### ВЫБРАННЫЙ ОТРЫВОК
━━━

Алексей любим всеми за свою доброту и веселый нрав. Особенно на свежем воздухе его озорство не знает границ, что доставляет немало хлопот няням.
Летом царская семья переезжает в Александрию — особняк, расположенный посреди обширного петергофского парка на берегу Финского залива. На этой огромной территории со множеством дворцов и укромных павильонов престолонаследник всегда может открыть для себя что-то новое и порезвиться от души. Кроме того, сюда иногда приходят поиграть дети родственников царя, живущих по соседству.
Обеих старших великих княгинь возят туда в большой карете, а младших с Алексеем и гувернантками — в ландо. Как только экипаж приближается к центральному караульному помещению Петергофа, звенит колокольчик и часовой, выходящий из маленькой постовой будки в готическом стиле, берет на караул. Затем дорога ведет через парк, мимо многочисленных павильонов и бесчисленных фонтанов, по мосту над каналом. С этого места открывается вид на дворец, расположенный в наивысшей точке парка, на террасы вдоль покатого склона с фонтанами и каскадами, над которыми возвышаются золотые фигуры, на морской залив внизу — до маленького дворца Марли на другой стороне.
Впереди пруд, за которым следит сторож в увешанной орденами ливрее. На плечевом ремне у него небольшой деревянный ящик, и как только появляются дети, звучит его колокольчик. По сигналу вода внезапно словно вскипает, поднимаются волны, летят брызги: несколько мгновений — и плотный косяк рыб, следуя на звон, устремляется к берегу. Смотритель открывает наполненный хлебным мякишем сундучок, и дети могут кормить рыб до полного истощения запаса корма. И как бы часто этот ритуал ни повторялся — для Алексея он никогда не потеряет своей привлекательности.
Со слов князя Романа Петровича, — это записано в его воспоминаниях, — в то время там был один карп, запущенный Петром Великим, основателем этого дворцового парка, ведь говорят, что карпы могут жить более двухсот лет.
Дальше путь лежит к Бабигонийскому холму в южной части Петергофа. В этом месте канал впадает в озеро, на берегу которого расположен маленький павильон Озерский. Террасы под ним заканчиваются откосом с высокой травой, по которому дети скатываются кувырком, отправляясь играть в прятки за многочисленными статуями и деревьями или кормить травой находящееся там бронзовое чудовище (только позже Алексей узнает, что оно символизирует Австро-Венгрию!).

━━━

### ПРЕДОСТАВЛЕННЫЕ ДАННЫЕ
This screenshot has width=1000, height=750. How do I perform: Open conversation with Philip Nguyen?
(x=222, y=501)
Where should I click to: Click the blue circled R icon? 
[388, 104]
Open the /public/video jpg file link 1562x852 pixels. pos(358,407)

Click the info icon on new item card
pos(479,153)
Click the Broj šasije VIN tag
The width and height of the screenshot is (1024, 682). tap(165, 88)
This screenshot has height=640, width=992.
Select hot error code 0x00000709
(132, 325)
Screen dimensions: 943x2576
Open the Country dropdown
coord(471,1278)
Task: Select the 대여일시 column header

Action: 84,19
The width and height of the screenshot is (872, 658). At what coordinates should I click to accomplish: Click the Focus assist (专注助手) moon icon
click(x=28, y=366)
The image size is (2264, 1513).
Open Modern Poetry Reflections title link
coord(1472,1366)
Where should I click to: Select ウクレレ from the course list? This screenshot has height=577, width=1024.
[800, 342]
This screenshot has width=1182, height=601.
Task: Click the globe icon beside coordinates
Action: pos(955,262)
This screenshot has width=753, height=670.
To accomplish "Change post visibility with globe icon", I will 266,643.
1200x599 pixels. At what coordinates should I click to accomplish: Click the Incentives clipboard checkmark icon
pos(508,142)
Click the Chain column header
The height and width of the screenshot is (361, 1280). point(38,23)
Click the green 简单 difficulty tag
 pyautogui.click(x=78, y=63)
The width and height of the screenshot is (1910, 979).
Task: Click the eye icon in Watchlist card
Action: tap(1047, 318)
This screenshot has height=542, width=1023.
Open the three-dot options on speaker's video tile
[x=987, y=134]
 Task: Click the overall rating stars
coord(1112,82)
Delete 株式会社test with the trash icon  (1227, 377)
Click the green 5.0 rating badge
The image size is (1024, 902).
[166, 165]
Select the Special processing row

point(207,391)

━━━

### РАБОЧЕЕ ЗАДАНИЕ A
Кто, согласно отрывку о прогулках царевича Алексея в Петергофе, следит за прудом?
### РАБОЧЕЕ ЗАДАНИЕ B
Напишите продолжение отрывка о прогулках царевича Алексея в Петергофе, начиная после его последнего предложения.

### ОТВЕТ К ЗАДАНИЮ A
Сторож в увешанной орденами ливрее.

### ОТВЕТ К ЗАДАНИЮ B
Тогда как гувернантки сестер Алексея и детей других родственников — например, сестры царя, Ксении — сидят, отдыхая, в экипажах, и могут на несколько часов погрузиться в чтение какой-нибудь книги под живописными зонтиками, для сопровождающих Алексея это чаще всего самое тяжелое и беспокойное время: ведь дети веселятся, как хотят. Причем отвечающие за безопасность престолонаследника няни, помня, что даже небольшие повреждения чреваты серьезными последствиями, все же не могут устоять перед тем, чтобы хоть иногда позволить ему вместе с другими поучаствовать в шумных играх. Все успокаиваются только тогда, когда в 5 часов, перед традиционным чаепитием, появляется царица.
Но никакая осторожность не помогает. Алексей протестует, иногда отчаянно, против установленных ограничений. При этом у него вырывается: «Почему я не могу быть таким же, как все?!» Не менее мучителен этот вопрос для окружающих, которые не могут дать на него ответ. Однако ему самому вскоре становится понятно, почему.
Играя в парке, царевич ранится. Ольга Александровна, сестра царя, рассказывает об этом случае:
«Упал и даже не заплакал — рана на ноге была небольшой. Но после падения начались внутренние кровотечения, и через несколько часов он уже страдал от сильных болей. Царица позвонила мне, и я тотчас же пришла к ней. Это был первый кризис, ко вскоре последуют другие. Бедный ребенок лежал, маленькое тело скорчилось от боли, нога ужасно отекла, под глазами — синие круги. Врачи не могли ничем помочь. Лишь испуганно смотрели, как и все мы, и постоянно перешептывались друг с другом. Казалось, ничего нельзя сделать, надежда давно потеряна. Было поздно, и мне посоветовали вернуться домой.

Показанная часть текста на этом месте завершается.